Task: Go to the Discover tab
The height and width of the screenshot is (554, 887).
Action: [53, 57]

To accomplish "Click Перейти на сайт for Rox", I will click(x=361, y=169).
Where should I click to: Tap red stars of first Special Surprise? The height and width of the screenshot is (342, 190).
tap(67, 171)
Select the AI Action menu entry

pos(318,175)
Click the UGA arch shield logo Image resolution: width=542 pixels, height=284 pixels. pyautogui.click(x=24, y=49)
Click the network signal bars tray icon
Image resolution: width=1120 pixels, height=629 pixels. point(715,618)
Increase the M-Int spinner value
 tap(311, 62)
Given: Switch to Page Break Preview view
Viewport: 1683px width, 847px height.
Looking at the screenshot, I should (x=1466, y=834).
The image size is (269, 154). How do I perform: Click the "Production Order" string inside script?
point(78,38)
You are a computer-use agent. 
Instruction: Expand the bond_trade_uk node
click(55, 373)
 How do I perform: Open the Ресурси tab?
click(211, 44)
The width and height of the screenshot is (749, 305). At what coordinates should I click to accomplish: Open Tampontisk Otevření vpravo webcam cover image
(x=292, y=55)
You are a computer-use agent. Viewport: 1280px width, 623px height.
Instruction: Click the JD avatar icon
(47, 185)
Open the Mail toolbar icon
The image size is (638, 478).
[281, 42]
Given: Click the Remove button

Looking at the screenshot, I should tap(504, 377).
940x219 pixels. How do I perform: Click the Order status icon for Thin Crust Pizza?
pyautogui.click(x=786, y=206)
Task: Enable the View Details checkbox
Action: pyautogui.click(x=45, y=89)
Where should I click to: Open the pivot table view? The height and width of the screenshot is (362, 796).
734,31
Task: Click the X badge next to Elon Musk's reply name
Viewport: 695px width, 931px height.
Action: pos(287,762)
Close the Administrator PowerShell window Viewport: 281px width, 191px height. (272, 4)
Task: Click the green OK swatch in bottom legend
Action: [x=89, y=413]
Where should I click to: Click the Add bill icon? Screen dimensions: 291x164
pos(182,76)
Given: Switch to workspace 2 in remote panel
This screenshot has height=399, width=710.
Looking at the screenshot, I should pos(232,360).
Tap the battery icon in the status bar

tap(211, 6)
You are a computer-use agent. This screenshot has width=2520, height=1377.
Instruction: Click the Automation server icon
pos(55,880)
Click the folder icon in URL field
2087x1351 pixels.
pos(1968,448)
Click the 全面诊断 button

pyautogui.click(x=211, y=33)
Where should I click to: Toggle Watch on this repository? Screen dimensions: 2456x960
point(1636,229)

————

Could you reproduce, word for word, the records from the line containing "You are a computer-use agent. Viewport: 1280px" through the line containing "Action: pos(287,762)", including both of those lines and nothing else?

You are a computer-use agent. Viewport: 1280px width, 623px height.
Instruction: Click the JD avatar icon
(47, 185)
Open the Mail toolbar icon
The image size is (638, 478).
[281, 42]
Given: Click the Remove button

Looking at the screenshot, I should tap(504, 377).
940x219 pixels. How do I perform: Click the Order status icon for Thin Crust Pizza?
pyautogui.click(x=786, y=206)
Task: Enable the View Details checkbox
Action: pyautogui.click(x=45, y=89)
Where should I click to: Open the pivot table view? The height and width of the screenshot is (362, 796).
734,31
Task: Click the X badge next to Elon Musk's reply name
Viewport: 695px width, 931px height.
Action: pos(287,762)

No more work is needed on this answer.